(RECORDS SUPPLIED Opens)

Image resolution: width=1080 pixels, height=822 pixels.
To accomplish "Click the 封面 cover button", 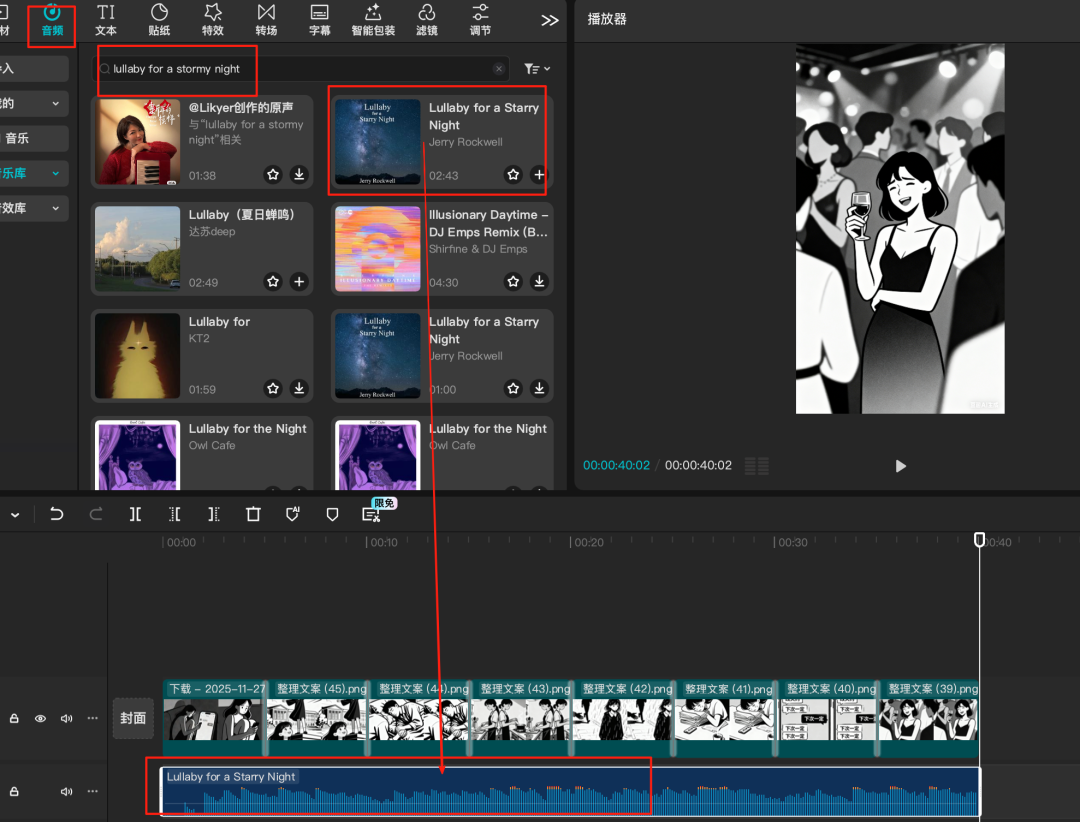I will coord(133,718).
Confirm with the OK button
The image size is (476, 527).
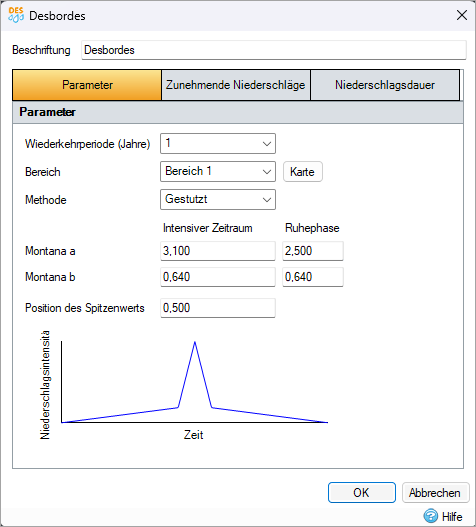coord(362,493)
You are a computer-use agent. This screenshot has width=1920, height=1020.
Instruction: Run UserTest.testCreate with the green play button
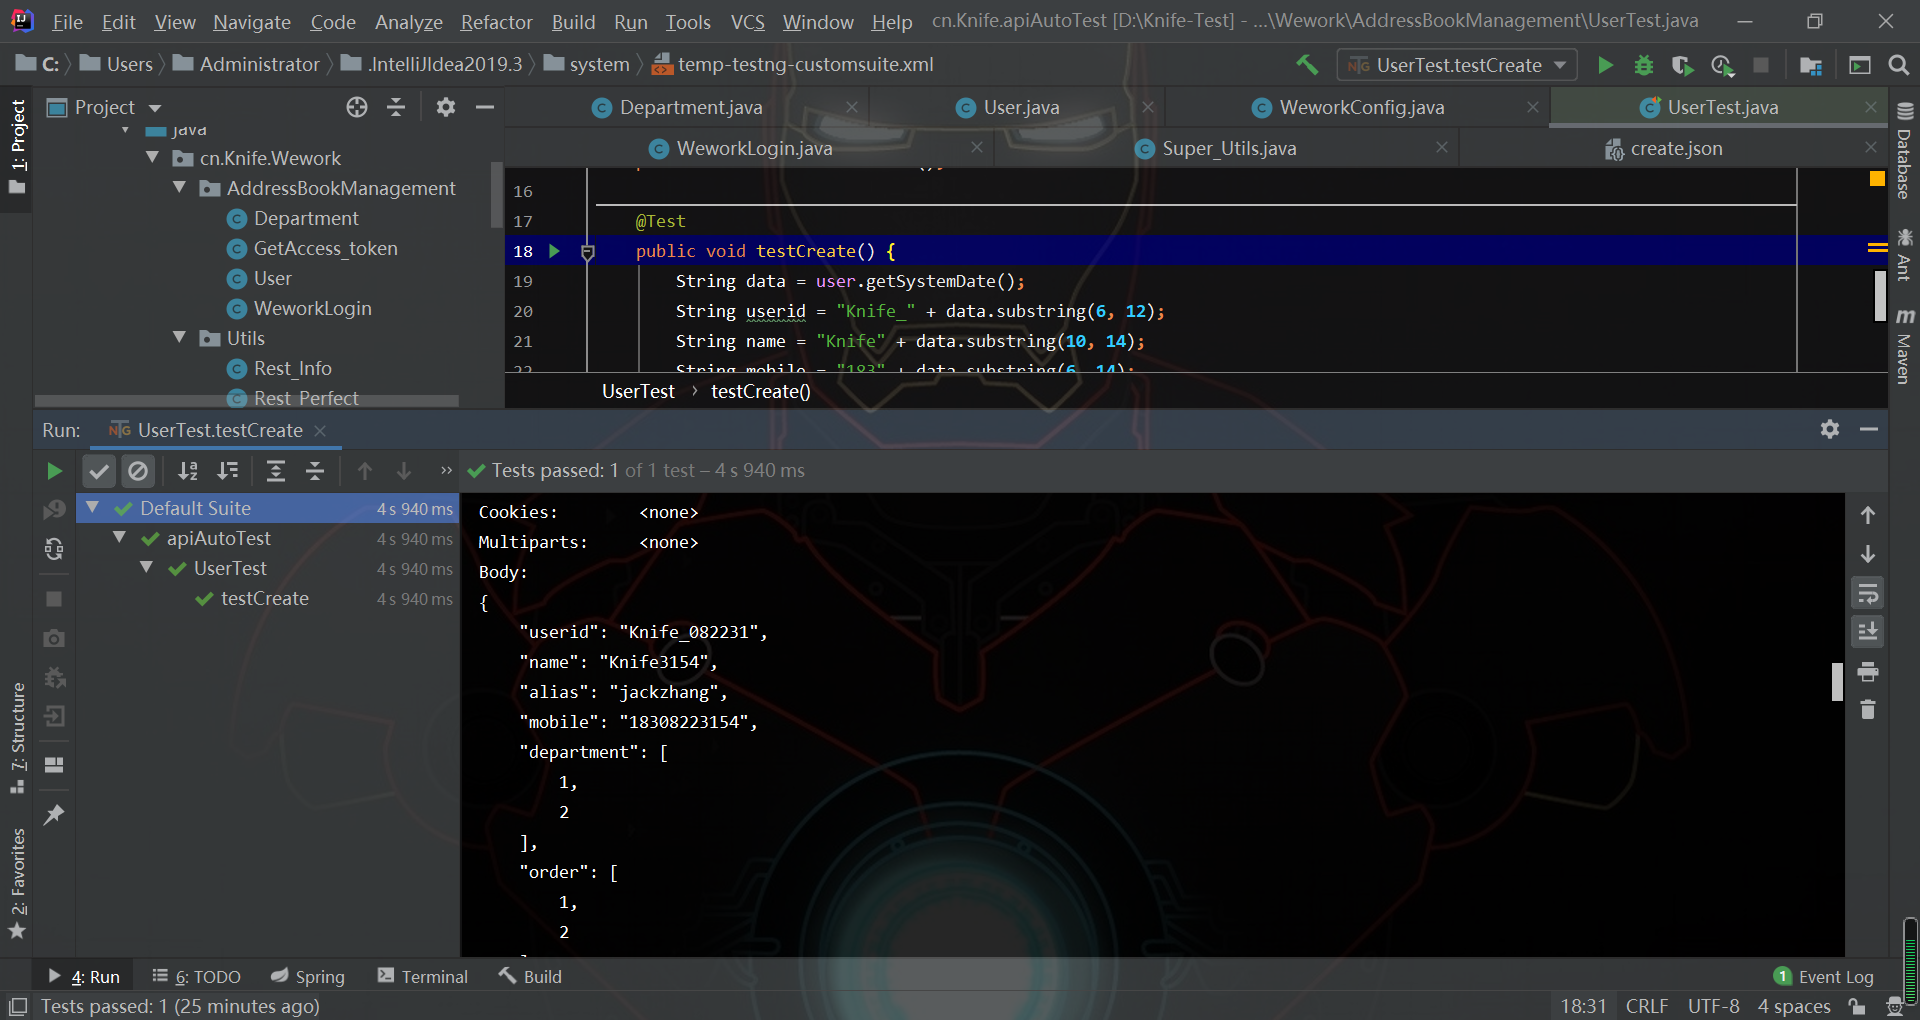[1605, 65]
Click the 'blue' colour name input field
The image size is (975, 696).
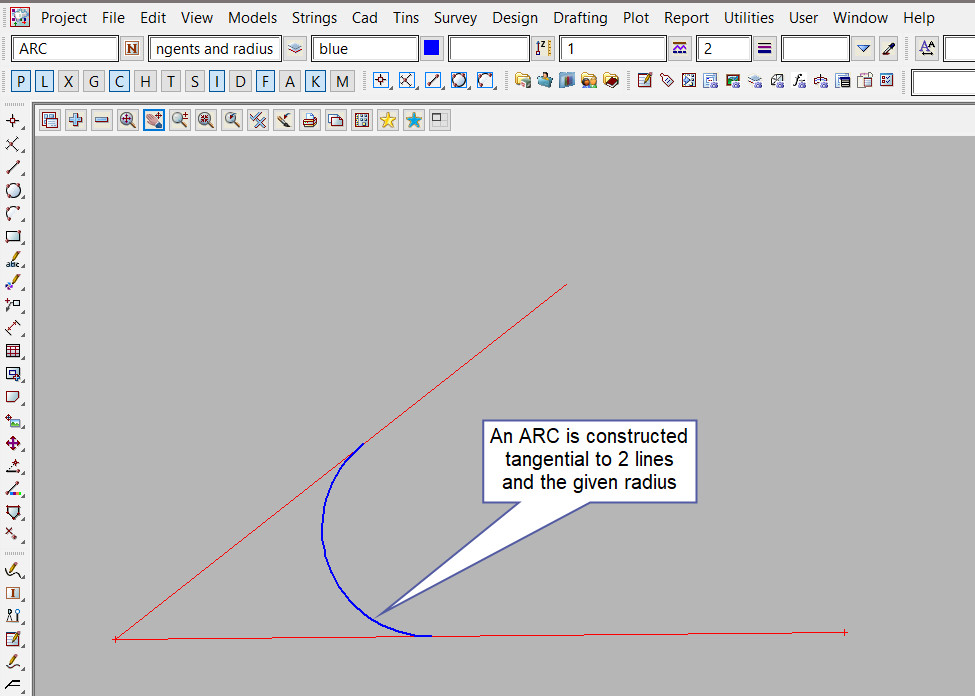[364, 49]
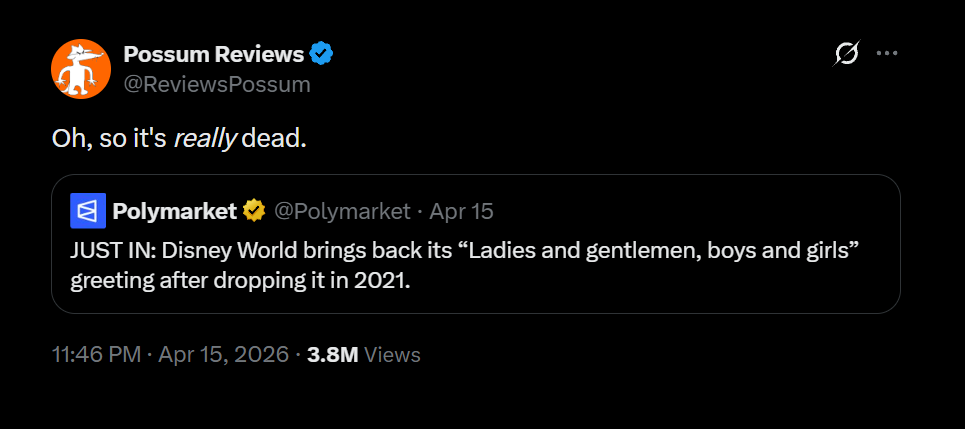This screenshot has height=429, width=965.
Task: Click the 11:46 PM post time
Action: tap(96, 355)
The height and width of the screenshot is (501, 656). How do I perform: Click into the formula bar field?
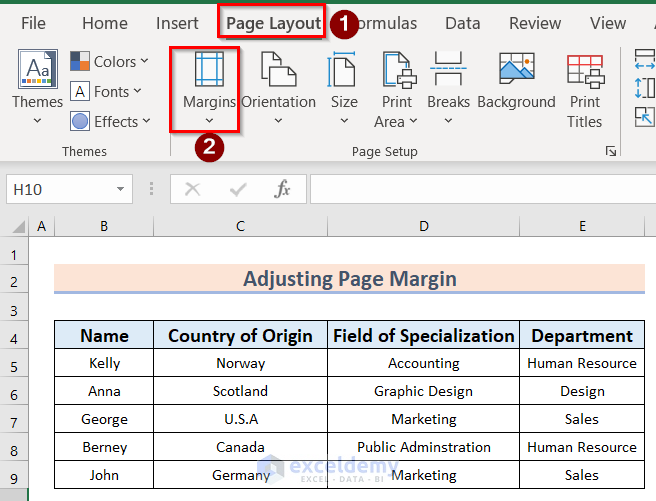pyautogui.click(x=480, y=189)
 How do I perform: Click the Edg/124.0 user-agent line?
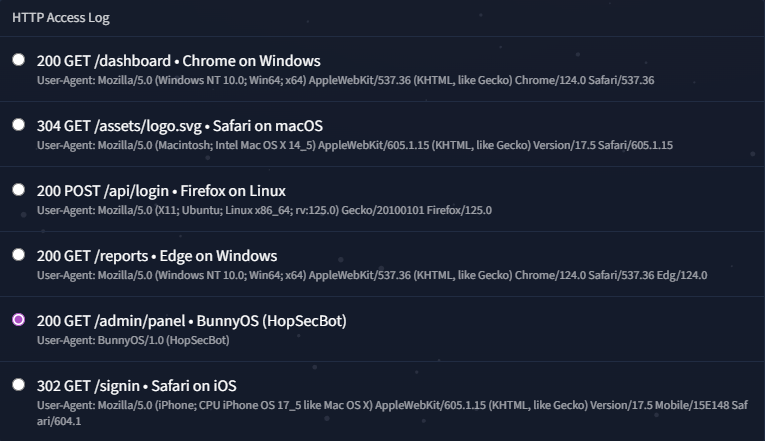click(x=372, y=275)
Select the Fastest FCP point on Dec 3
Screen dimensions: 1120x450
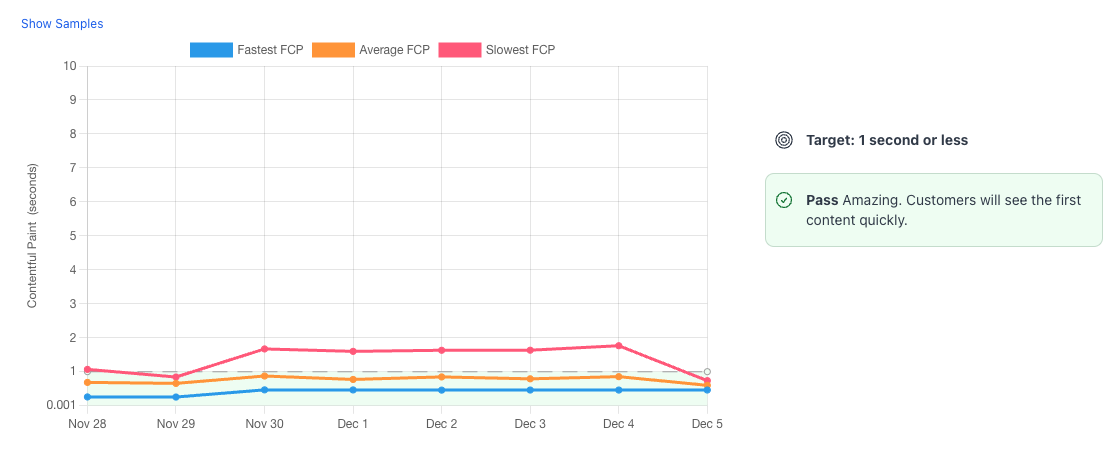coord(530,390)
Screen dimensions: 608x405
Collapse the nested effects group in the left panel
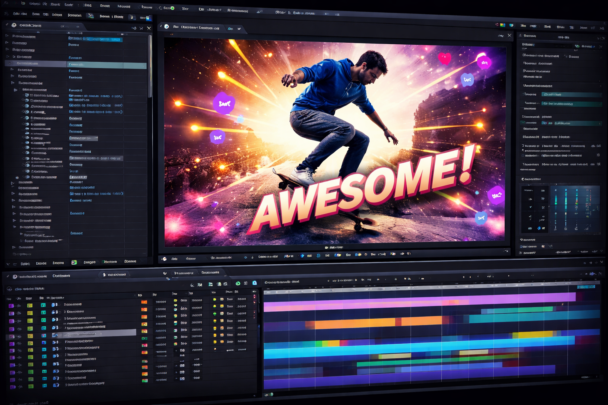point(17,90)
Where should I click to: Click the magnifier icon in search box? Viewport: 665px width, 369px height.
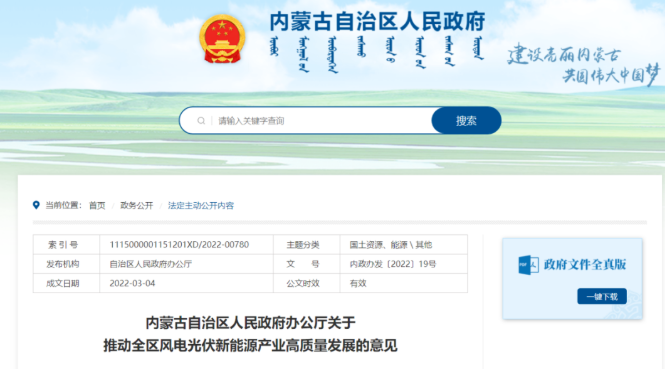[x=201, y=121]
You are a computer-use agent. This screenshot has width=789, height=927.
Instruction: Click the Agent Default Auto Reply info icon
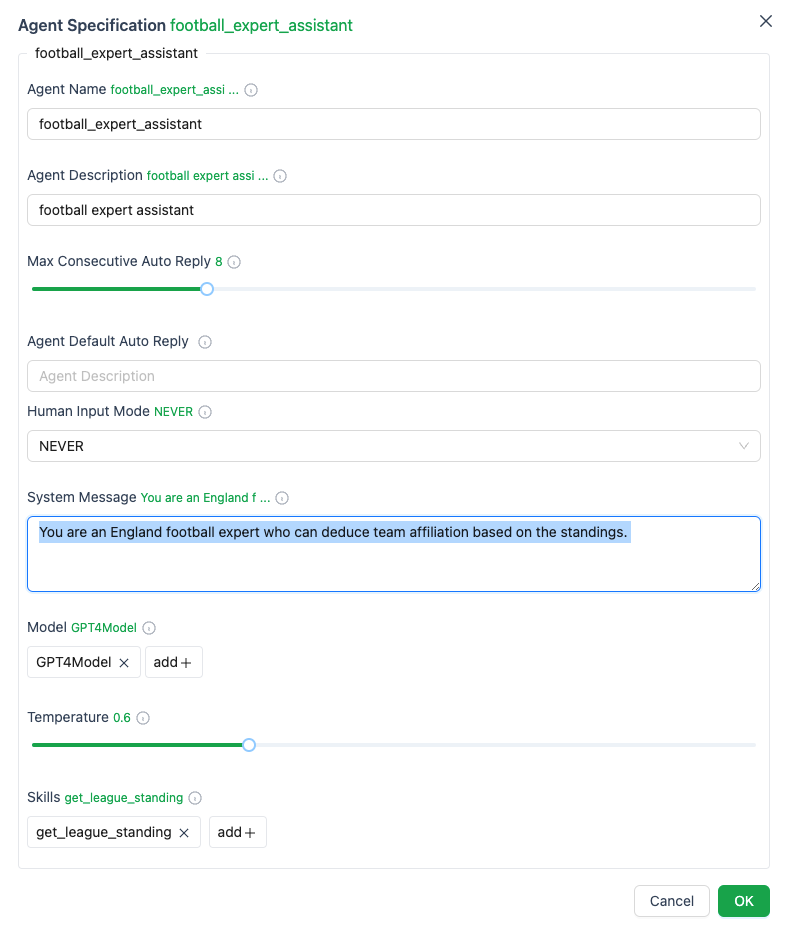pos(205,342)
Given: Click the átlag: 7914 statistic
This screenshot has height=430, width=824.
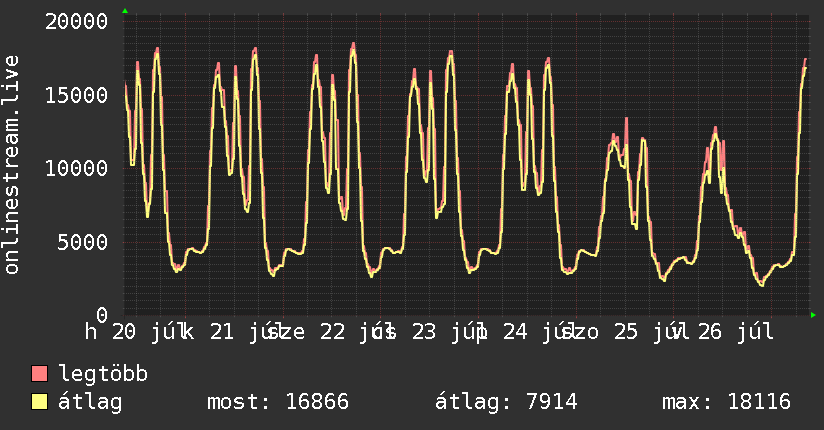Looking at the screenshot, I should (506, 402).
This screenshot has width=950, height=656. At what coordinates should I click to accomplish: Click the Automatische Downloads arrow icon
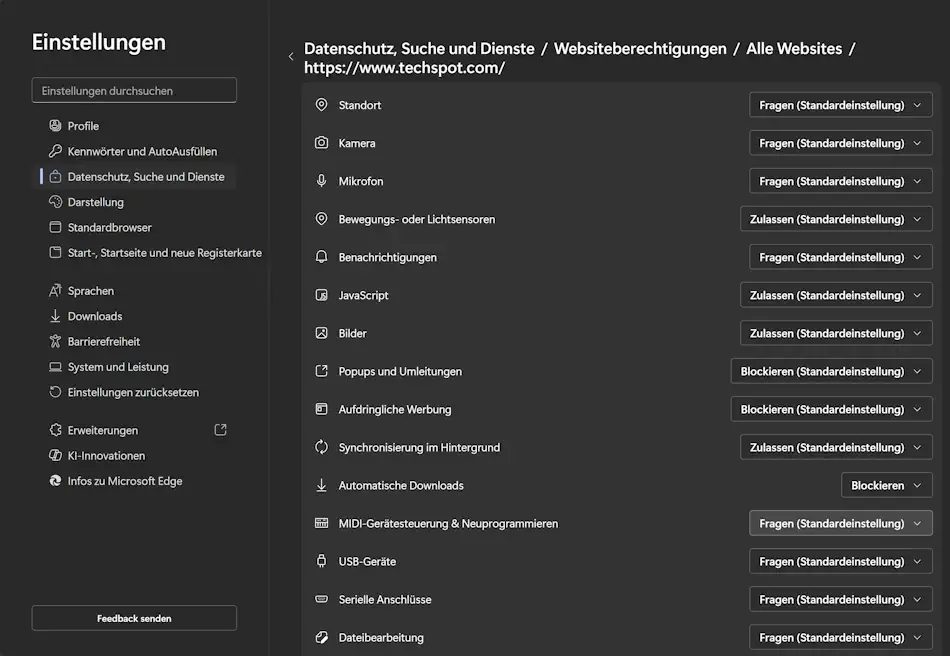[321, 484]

(RECORDS SUPPLIED Closes)

▶ _AIM OF THE TASK_
Return verbatim every line from the one holding "The height and" to the end of the records above. Do not copy the pictures.

▶ _ANSWER AREA_
The height and width of the screenshot is (501, 656). How do I perform: Click into the formula bar field?
pyautogui.click(x=480, y=189)
 How do I perform: Click the Edg/124.0 user-agent line?
click(x=372, y=275)
Select the Fastest FCP point on Dec 3
Screen dimensions: 1120x450
coord(530,390)
Screen dimensions: 608x405
Collapse the nested effects group in the left panel
point(17,90)
Where should I click to: Click the magnifier icon in search box? Viewport: 665px width, 369px height.
[x=201, y=121]
You are a computer-use agent. This screenshot has width=789, height=927.
Instruction: Click the Agent Default Auto Reply info icon
pos(205,342)
Given: Click the átlag: 7914 statistic
This screenshot has height=430, width=824.
Looking at the screenshot, I should (506, 402).
This screenshot has width=950, height=656. At what coordinates should I click to accomplish: Click the Automatische Downloads arrow icon
[321, 484]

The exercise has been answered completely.